High-performance liquid cooling and micro-channel heat exchangers have shifted from niche solutions to essential components. The same engineering principles — precise control of fluid flow, maximising heat transfer and producing compact components with tight tolerances — now apply across multiple applications.
Engineering expertise developed in high-precision semiconductor environments is now being applied to printed circuit heat exchanger (PCHE) technology for AI data centres, a convergence between electronics manufacturing and energy infrastructure.
Why PCHEs matter
PCHEs aren’t just a fancier version of conventional designs like shell-and-tube or plate-and-frame. They’re smaller, lighter and more efficient, making them ideal where space is tight and density is high.
In data centres, this translates to more racks per square metre without compromising reliability, while reducing the energy needed to keep compute hardware cool.
Energy efficiency is another factor, with AI workloads expected to drive a significant jump in global electricity demand. Goldman Sachs projects up to a 165 per cent increase by 2030, meaning that every watt of cooling matters.

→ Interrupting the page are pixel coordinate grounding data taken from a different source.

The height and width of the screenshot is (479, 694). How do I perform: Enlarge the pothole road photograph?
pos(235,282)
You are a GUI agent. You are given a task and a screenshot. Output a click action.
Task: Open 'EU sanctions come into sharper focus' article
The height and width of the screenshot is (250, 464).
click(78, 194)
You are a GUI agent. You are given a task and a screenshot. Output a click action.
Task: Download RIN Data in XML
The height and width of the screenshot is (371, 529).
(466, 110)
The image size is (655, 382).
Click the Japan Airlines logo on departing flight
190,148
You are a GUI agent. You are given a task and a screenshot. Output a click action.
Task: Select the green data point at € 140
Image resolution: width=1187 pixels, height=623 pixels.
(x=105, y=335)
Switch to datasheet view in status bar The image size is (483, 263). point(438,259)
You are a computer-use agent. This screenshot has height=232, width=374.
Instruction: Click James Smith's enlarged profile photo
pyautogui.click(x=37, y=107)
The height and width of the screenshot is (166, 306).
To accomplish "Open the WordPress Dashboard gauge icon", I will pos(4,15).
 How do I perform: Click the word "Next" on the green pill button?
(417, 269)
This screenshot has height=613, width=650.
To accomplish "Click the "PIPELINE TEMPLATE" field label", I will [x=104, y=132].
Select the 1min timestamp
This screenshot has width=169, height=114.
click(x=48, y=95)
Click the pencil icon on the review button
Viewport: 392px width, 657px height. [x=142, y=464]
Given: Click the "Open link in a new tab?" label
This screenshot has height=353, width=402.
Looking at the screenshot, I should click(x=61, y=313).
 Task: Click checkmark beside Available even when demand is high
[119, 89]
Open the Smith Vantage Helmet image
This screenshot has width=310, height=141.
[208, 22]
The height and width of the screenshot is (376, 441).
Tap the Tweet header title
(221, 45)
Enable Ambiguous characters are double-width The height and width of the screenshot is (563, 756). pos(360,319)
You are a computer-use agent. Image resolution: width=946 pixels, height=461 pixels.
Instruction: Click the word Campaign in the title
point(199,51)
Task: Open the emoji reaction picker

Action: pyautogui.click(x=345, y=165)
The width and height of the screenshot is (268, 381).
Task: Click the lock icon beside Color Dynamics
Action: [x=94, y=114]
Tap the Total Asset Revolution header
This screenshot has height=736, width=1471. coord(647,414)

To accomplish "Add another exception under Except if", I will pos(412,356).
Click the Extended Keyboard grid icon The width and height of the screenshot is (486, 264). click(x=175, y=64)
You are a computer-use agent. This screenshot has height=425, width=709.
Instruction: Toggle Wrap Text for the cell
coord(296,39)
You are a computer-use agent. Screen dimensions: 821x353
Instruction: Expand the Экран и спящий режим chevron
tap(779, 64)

Compact, high-performing PCHEs not only save floor space, but they also help manage energy costs and improve overall power usage effectiveness, making them a critical component in high-density, hyperscale AI infrastructure.
Scaling chemical etching
The very features that make PCHEs effective, the micro-channels, high surface area designs and tight tolerances, also make them difficult to produce. Conventional machining can create prototypes but is slow, introduces burrs and is commercially unviable at scale.
Chemical etching, on the other hand, overcomes these challenges by forming all channels simultaneously across the plate. This produces stress-free, precise features, with diffusion bonding then forming the final heat exchanger plate.
Chemical etcher, Precision Micro, has produced PCHE plates since the technology’s early commercialisation in the 1990s, operating a dedicated 44,000 ft² facility capable of processing 1,000s of plates each week up to 1.5 metres long and 2mm thick. This supports volume manufacture of etched plates and makes it one of the largest sheet metal etching operations of its kind.
That’s because scaling production to thousands of plates requires tightly controlled chemistry and rigorous quality assurance. Very few suppliers globally have the expertise, capacity and process control required to manufacture etched PCHE plates at volume.
Supply chain pressures
Producing high‑volume PCHE plates is capital and process intensive. While new production capacity is emerging in Asian markets, many European and North American OEMs continue to emphasise reliability, process consistency and quality as key criteria when sourcing precision components.
Working with established regional partners can reduce logistical complexity, improve intellectual property protection and ensure consistency, especially as supply chains need to localise critical capabilities.
These etched flow plates and high‑performance heat exchangers form a crucial, if often invisible, part of the AI ecosystem. By enabling precise temperature control, they help data centres maintain high-density compute racks without overheating and ensure that AI infrastructure can scale reliably and efficiently.
That’s the hidden reality behind the renewed investment in chip production. Innovation is not driven solely by smaller transistors, new node geometries or more powerful GPUs. It also depends on the physical infrastructure that allows those technologies to operate reliably at scale.
PCHEs may not attract the same attention as chips or AI models, but they underpin the performance, efficiency and scalability of both. Where every watt and every fraction of a degree matters, precision thermal hardware is quietly enabling one of the fastest-growing technology cycles of the decade.